Álvaro Jorge: “Falta-nos técnicos que primem pela conservação curativa das peças”

Álvaro Jorge: “Falta-nos técnicos que primem pela conservação curativa das peças”

O director do Museu Nacional de Antropologia, Álvaro Jorge, em entrevista a OPAÍS disse que, apesar do depósito composto por mais de seis mil peças, que tem servido para a conservação do acervo do museu, é necessária também a presença de biólogos para a conservação curativa das peças

POR: Antónia Gonçalo

Álvaro Jorge, que assumiu a responsabilidade de dirigir o museu há dois anos, disse que o projecto “A peça do mês”, iniciado em Agosto de 2016, deu outra dinâmica ao espaço em termos de visitas, bem como à socialização de conhecimentos do acervo e dos respectivos grupos etno-linguísticos.

Como está o museu em termos de conservação do acervo?

A conservação do acervo do museu, composto por mais de seis mil colecções é feita no depósito que foi inaugurado em 2016. É um espaço que fazia falta ao museu, porque, antes, a conservação era feita num espaço inadequado e estava a perigar a sobrevivência das mesmas. Podemos assim afirmar que não temos grandes preocupações na acomodação das mesmas. Cumprimos assim com o nosso objectivo que é de conservar a longo prazo o acervo, para que as gerações futuras possam beneficiar.

Quem faz a gestão do acervo?

É o Departamento de Museografia e Restauro, que prima pela conservação do nosso acervo e da sua gestão. Este trabalho passa pela elaboração de um inventário, fotografia, constituição das fichas, os elementos, referências de cada peça, a sua origem, o grupo cultural a que pertence, as dimensões e o estado de conservação. Elementos esses avaliados temporariamente, para aferir se, de facto, a peça mantém o bom estado de conservação. A nossa missão é de conservar o acervo, permitir com que as pessoas tirem proveito daquilo que expomos sobre a vida das comunidades.

O que acontece se a peça não estiver em bom estado de conservação?

É retirada do acervo e colocada em quarentena, de modo a não contaminar as outras. As peças, por serem maioritariamente de madeira, são atacadas por insectos que as corroem. Para combater utilizamos produtos químicos, de forma a matá-los. Há sim peças que não são bem conservadas, por causa do mau uso. O factor humano é uma das principais causas de destruição, como por via de uma queda através da má colocação, por exemplo.

Tem acontecido constantemente, a destruição através da má colocação das peças?

## Registos guardados

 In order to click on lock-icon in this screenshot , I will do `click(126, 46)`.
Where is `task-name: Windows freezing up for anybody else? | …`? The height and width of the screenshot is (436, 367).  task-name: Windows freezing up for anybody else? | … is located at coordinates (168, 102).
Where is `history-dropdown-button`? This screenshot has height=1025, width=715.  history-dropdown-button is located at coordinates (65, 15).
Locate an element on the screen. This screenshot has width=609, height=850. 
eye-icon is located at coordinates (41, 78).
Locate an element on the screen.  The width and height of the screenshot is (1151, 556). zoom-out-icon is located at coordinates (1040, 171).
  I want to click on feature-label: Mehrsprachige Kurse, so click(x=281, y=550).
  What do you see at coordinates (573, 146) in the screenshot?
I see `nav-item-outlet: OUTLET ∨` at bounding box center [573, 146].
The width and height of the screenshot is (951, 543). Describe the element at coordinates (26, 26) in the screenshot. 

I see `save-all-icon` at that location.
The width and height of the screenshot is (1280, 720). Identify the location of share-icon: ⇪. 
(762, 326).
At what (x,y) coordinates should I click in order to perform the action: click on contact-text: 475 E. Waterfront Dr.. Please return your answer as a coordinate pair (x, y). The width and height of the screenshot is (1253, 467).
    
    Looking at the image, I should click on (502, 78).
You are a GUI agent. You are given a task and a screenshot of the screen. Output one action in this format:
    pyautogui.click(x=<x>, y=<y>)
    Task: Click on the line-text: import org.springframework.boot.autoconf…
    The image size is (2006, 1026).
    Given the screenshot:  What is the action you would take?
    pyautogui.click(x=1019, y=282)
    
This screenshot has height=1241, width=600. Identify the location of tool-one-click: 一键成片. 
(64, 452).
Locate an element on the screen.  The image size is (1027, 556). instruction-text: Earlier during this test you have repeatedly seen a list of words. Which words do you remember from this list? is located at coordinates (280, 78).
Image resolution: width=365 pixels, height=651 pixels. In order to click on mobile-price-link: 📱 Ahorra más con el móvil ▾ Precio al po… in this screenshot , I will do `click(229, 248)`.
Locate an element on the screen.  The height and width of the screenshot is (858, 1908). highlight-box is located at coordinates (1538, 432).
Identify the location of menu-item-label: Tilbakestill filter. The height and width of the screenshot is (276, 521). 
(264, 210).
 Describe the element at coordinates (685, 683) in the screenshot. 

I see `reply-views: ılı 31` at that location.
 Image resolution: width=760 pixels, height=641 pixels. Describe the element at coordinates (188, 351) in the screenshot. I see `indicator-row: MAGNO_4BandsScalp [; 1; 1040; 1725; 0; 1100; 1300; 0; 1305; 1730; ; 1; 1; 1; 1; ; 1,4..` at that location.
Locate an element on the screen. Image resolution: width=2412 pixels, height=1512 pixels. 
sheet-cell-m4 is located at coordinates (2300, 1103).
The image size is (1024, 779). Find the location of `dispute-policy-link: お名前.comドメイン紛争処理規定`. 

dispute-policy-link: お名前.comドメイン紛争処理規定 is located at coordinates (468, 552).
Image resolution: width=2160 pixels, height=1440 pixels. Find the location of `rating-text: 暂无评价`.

## Detalhes da tarefa
Responda a estas perguntas sobre a entrevista:
(a) Em que ano foi inaugurado o depósito onde se conserva o acervo do museu?
(b) Que departamento faz a gestão do acervo?
(c) O que acontece a uma peça que não está em bom estado de conservação?

## Resposta esperada
(a) Em 2016.
(b) O Departamento de Museografia e Restauro.
(c) É retirada do acervo e colocada em quarentena, para não contaminar as outras.